• **Task list**
a - According to the passage about the Mauretania letter auction, why was the Mauretania more powerful than any earlier ship?
b - List every role the Mauretania served in the First World War, as named in the passage about the Mauretania letter auction.
c - Duplicate the passage about the Mauretania letter auction from "A two-foot-high cast" up to and including "of shipping memorabilia.".

• **Passage to read**
A two-foot-high cast bronze letter ‘M’ from the starboard hull nameplate of the legendary Cunard liner R.M.S. Mauretania is to be offered for sale in a North Yorkshire auction house in November.
This unique piece of shipping history was originally bought for less than 10 Guineas in an auction of the ship’s fittings after her decommissioning in 1935. It will be offered in the sale at Tennants Auctioneers with an estimate of £5,000-8,000.
The letter ‘M’ was acquired from the Sutton family in the 1950s by the present vendor’s father. The letter ‘E’ is in the Discovery Museum in Newcastle, but it is thought that this is the first Mauretania letter to appear on the open auction market since 1935 and is likely to cause much interest among collectors of shipping memorabilia.
Facts about the Mauretania :
- At the time of her launch, the Mauretania was the largest moving structure every built
- She weighed in at over 30,000 tons
- Due to new quadruple screws, the Mauretania was 75% more powerful than anything previously built
- She was slightly longer and heavier than her sister ship, the ill-fated Lusitania which was to be torpedoed by German submarines in 1915
- Commissioned by Cunard, the ‘Ocean Greyhound’ was built at the Wallsend Docks on Tyneside during a collaborative project by two shipbuilders, Swan Hunter and Wigham Richardson
- She held the record for the largest ship afloat until the RMS Olympic was launched in 1911 and held both the Eastbound and Westbound Blue Ribands for Atlantic crossings for almost twenty years
- After the outbreak of the First World War the Mauretania was enlisted to the war effort, serving as troop transport, hospital ship and ship of mercy; she is estimated to have carried over 75,000 troops.

• **Record extracts**
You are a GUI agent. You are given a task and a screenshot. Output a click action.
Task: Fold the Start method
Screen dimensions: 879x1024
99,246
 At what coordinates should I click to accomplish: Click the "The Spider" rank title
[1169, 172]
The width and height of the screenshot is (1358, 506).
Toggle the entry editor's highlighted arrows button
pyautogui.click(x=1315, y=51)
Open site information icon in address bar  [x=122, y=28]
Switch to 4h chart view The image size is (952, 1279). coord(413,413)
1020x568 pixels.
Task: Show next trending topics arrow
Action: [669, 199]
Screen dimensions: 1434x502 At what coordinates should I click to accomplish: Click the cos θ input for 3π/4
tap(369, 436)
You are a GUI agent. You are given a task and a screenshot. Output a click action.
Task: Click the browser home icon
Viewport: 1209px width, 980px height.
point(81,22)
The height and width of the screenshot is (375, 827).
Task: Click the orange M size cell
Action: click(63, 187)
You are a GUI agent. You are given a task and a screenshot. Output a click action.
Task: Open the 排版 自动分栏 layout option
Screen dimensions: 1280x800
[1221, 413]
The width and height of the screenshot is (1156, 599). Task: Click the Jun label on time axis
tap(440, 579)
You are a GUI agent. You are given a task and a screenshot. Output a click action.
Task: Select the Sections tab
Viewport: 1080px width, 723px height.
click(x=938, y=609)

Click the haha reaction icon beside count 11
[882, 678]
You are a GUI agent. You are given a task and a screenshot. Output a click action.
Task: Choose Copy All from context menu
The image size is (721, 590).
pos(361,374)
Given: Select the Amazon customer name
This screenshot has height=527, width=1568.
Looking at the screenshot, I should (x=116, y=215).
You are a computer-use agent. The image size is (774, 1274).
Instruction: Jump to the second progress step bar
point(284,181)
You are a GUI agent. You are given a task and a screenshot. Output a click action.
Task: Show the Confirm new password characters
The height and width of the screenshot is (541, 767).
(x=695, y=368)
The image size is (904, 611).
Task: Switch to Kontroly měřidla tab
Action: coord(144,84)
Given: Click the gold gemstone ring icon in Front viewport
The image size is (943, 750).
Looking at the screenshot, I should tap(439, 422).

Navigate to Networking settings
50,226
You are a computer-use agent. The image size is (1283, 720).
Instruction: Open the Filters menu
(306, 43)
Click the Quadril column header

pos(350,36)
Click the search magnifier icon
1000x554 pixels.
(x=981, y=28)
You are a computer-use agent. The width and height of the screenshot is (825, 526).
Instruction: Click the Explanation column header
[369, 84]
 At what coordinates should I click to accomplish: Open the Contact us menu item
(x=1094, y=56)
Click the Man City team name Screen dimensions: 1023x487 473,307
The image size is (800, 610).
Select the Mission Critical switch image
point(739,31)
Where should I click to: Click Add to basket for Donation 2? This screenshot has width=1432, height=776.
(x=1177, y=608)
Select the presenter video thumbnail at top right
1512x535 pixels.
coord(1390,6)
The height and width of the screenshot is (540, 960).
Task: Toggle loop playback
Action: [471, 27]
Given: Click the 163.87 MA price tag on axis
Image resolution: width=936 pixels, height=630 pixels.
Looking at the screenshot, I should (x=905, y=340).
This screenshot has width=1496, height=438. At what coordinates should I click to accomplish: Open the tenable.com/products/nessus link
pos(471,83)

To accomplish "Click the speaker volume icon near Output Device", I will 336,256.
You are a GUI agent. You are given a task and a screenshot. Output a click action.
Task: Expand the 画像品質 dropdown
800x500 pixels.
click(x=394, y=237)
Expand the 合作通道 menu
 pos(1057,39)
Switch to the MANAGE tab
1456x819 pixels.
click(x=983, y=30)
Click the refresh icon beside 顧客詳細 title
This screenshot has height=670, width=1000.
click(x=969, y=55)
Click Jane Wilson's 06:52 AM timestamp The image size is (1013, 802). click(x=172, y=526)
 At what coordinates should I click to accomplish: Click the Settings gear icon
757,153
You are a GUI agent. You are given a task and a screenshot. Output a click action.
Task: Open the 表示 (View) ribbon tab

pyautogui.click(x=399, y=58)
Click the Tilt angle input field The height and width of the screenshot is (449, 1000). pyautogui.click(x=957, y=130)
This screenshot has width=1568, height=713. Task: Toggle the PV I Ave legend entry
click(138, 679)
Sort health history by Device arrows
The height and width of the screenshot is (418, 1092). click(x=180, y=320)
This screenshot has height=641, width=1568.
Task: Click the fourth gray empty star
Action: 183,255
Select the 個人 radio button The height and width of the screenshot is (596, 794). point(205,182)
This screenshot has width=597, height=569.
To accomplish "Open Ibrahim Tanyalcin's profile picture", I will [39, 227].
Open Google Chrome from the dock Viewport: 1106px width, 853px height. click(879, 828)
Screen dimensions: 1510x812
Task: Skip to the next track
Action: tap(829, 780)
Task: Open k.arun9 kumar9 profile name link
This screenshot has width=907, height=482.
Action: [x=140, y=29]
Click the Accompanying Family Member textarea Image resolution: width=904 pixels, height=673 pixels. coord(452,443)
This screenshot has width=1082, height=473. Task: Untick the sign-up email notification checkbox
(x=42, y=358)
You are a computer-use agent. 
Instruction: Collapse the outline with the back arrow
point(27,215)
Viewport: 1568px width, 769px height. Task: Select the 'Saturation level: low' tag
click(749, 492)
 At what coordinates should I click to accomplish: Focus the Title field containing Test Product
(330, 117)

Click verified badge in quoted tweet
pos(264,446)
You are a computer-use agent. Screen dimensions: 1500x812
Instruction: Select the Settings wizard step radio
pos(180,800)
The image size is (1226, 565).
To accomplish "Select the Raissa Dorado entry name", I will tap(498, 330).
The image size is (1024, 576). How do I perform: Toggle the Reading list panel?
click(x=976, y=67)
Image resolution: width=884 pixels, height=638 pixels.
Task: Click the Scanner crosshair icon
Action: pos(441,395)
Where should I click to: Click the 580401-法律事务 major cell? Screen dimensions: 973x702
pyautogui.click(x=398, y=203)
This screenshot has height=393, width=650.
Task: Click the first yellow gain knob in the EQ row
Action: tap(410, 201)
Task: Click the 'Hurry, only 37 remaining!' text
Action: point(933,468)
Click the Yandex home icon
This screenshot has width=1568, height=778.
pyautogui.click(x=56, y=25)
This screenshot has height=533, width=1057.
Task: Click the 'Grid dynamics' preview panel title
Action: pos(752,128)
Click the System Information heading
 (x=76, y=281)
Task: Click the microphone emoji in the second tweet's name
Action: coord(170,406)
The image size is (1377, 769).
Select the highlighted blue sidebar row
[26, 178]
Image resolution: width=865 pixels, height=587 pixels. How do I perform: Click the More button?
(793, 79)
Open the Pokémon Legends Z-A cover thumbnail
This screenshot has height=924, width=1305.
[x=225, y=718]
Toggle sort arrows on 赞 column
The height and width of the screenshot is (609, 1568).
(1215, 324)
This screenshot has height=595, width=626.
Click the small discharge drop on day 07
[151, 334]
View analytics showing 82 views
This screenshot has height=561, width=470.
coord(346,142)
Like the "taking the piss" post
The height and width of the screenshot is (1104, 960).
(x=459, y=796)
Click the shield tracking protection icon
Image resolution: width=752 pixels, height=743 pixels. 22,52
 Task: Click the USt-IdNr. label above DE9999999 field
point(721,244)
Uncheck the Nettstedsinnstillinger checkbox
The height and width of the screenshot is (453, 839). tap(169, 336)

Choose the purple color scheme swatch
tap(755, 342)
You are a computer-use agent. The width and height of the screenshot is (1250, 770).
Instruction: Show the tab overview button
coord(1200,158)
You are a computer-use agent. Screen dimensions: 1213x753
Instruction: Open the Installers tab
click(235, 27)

• **Solved tasks**
a - The passage attributes the Mauretania's power to its new quadruple screws, which made it 75% more powerful than anything previously built.

b -
- Troop transport
- Hospital ship
- Ship of mercy

c -
A two-foot-high cast bronze letter ‘M’ from the starboard hull nameplate of the legendary Cunard liner R.M.S. Mauretania is to be offered for sale in a North Yorkshire auction house in November.
This unique piece of shipping history was originally bought for less than 10 Guineas in an auction of the ship’s fittings after her decommissioning in 1935. It will be offered in the sale at Tennants Auctioneers with an estimate of £5,000-8,000.
The letter ‘M’ was acquired from the Sutton family in the 1950s by the present vendor’s father. The letter ‘E’ is in the Discovery Museum in Newcastle, but it is thought that this is the first Mauretania letter to appear on the open auction market since 1935 and is likely to cause much interest among collectors of shipping memorabilia.